Sampson was born in Jackson, Miss. in 1934. Graduating high school in 1951, Sampson briefly attended Morehouse College before transferring to Purdue University. Sampson graduated from Purdue in 1956 with a bachelor’s in chemical engineering. He obtained his master’s from UCLA in chemical engineering in 1961. Sampson attended the University of Illinois Urbana-Champaign and earned his nuclear engineering Ph.D. in 1967.
Between 1962 and 1964, Sampson was a fellow for the Navy ahead of his twenty-year career with the Aerospace Corp. which began in 1967. In that time, Sampson created or co-created several inventions that still have practical uses today.
In 1971, alongside Dr. George Miley, Sampson helped created the “gamma-electric cell,” an energy conversion device that turned powerful gamma rays into electricity. Somehow, Sampson’s invention was confused for being connected with the modern cell phone but he himself shot down the erroneous distinction. Sampson and Wiley’s invention did inspire the creation of technology used in cell phones and other devices for created power. Among Sampson’s inventions, which are mostly related to solid-fuel rockets, the gamma-electric cell is the best known.

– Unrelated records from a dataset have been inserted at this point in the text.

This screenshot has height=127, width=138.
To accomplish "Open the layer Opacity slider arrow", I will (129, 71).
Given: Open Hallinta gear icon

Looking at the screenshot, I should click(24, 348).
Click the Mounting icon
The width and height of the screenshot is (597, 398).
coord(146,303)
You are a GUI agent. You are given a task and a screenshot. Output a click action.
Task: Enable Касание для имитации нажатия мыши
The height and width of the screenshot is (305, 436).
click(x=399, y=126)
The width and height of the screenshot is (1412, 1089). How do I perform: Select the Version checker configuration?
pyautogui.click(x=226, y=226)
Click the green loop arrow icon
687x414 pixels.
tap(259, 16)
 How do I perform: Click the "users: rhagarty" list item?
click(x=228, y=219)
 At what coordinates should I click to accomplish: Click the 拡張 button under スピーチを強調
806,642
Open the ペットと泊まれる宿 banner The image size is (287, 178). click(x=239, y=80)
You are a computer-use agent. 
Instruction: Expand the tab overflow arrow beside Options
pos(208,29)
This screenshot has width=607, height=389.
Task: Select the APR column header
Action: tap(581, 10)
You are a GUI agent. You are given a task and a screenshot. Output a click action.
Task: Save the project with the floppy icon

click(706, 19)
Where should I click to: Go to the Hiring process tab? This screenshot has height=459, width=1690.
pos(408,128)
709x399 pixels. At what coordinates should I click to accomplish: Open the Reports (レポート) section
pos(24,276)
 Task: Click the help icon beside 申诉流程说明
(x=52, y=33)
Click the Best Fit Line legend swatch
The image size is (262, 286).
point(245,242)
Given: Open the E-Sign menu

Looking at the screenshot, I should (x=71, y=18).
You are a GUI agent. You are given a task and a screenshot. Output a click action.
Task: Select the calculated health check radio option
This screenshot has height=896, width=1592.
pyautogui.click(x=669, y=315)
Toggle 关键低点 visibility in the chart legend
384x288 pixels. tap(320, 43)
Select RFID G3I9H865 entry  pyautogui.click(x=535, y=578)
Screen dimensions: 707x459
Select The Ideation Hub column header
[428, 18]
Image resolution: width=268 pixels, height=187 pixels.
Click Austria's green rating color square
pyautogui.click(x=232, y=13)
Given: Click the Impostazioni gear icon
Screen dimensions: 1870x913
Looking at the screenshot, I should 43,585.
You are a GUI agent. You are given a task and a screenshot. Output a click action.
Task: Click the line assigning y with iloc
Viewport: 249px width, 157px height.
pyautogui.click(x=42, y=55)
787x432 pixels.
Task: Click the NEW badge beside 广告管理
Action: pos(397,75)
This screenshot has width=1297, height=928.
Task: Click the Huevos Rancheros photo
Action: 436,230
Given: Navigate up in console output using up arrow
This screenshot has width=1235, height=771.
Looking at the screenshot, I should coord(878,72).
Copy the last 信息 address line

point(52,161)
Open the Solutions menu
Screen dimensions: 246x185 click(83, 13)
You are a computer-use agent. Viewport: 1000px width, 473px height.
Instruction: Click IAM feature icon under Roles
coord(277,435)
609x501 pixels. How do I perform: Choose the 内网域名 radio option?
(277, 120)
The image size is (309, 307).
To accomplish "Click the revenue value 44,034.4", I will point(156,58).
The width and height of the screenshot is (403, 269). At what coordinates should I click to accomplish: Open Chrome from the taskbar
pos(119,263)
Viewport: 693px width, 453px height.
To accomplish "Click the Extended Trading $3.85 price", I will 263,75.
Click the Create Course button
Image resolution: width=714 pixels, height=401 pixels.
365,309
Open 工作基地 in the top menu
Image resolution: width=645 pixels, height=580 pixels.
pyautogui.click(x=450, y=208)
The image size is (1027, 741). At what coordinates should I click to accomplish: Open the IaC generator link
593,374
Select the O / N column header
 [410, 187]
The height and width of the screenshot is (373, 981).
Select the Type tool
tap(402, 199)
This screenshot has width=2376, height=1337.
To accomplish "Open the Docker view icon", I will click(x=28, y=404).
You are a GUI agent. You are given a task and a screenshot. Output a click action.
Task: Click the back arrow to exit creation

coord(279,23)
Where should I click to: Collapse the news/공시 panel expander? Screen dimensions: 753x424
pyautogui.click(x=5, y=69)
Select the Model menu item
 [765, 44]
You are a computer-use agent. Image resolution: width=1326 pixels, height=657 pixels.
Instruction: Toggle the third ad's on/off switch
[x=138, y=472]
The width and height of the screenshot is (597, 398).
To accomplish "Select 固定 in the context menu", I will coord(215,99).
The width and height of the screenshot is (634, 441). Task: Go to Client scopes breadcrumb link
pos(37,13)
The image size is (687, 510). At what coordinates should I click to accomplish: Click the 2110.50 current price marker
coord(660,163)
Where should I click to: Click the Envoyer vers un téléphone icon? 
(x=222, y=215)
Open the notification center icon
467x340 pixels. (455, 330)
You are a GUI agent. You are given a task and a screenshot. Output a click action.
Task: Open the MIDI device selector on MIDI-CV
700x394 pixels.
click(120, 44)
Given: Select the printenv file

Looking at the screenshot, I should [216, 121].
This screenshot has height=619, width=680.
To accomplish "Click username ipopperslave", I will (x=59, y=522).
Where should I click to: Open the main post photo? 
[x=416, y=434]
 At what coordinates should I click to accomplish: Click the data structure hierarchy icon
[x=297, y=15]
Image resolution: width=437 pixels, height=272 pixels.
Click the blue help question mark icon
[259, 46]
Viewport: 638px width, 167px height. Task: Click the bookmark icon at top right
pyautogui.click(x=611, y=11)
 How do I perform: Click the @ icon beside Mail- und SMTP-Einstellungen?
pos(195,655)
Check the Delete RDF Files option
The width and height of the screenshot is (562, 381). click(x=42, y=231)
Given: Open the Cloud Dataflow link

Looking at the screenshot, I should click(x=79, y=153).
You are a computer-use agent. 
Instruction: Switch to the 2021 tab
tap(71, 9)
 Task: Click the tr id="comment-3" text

Sampson is also a noted Black film historian and cinema buff. He is the author of seven books on the subject including, Blacks in Black Face: A Source Book on Early Black Musical Shows released in 2013.
Sampson has also gifted Jackson State University with a large portion of his collection of film memorabilia, which is housed in the H.T. Sampson Library at the school. The library is named for Sampson’s father, who was once the executive dean of Jackson State.